The Working Group was composed of eight internationally known experts from outside Johns Hopkins, the scientists and ethicists of the PCEEPP and one additional Hopkins faculty member. For the project, working group members were interviewed individually, the whole group met twice over the course of 22 months, and deliberations via e-mail, telephone, and meetings between individuals and small groups rounded out the process. Additional experts were consulted as needed to provide missing information as the panel developed their conclusions.

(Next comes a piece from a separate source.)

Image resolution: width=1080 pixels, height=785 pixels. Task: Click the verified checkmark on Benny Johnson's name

Members of the panel were Liza Dawson, Alison Bateman-House, Dawn Mueller
Agnew, Hilary Bok, Dan Brock, Aravinda Chakravarti, Mark Greene, Patricia
King, Stephen O'Brien, David Sachs, Kathryn Schill, Andrew Siegel, Davor
Solter, Sonia Suter, Catherine Verfaillie, LeRoy Walters, Faden and
Gearhart. A complete list of all authors' affiliations is available at
All members of the panel were authors of the Fertility and Sterility paper on safety issues related to initial clinical trials with human ES cells. All panel members were also authors on The Hastings Center Report paper on issues surrounding biological access and the structure of ES cell banks for research and therapy. In addition, HLA experts Xiao-jiang Gao, of the National Cancer Institute, and John Hansen, of the Fred Hutchinson Cancer Research Center, were authors of that report but not members of the Working Group.

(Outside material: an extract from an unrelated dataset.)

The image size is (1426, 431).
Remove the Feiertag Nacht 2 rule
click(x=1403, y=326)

Brock is Professor Emeritus of Philosophy at Brown University. King is with the Georgetown University Law Center. O'Brien is with the Laboratory of Genetic Diversity at the National Cancer Institute. Sachs is with the Transplantation Biology Research Center at the Massachusetts General Hospital and Harvard Medical School. Solter is with the Max Plank Institute of Immunobiology, Freiburg, Germany. Suter is with the George Washington University Law School. Verfaillie is with the Stem Cell Institute at the University of Minnesota. Walters is with the Kennedy Institute of Ethics at Georgetown University. All other authors are affiliated with The Johns Hopkins University, The Johns Hopkins University School of Medicine or the Johns Hopkins Bloomberg School of Public Health.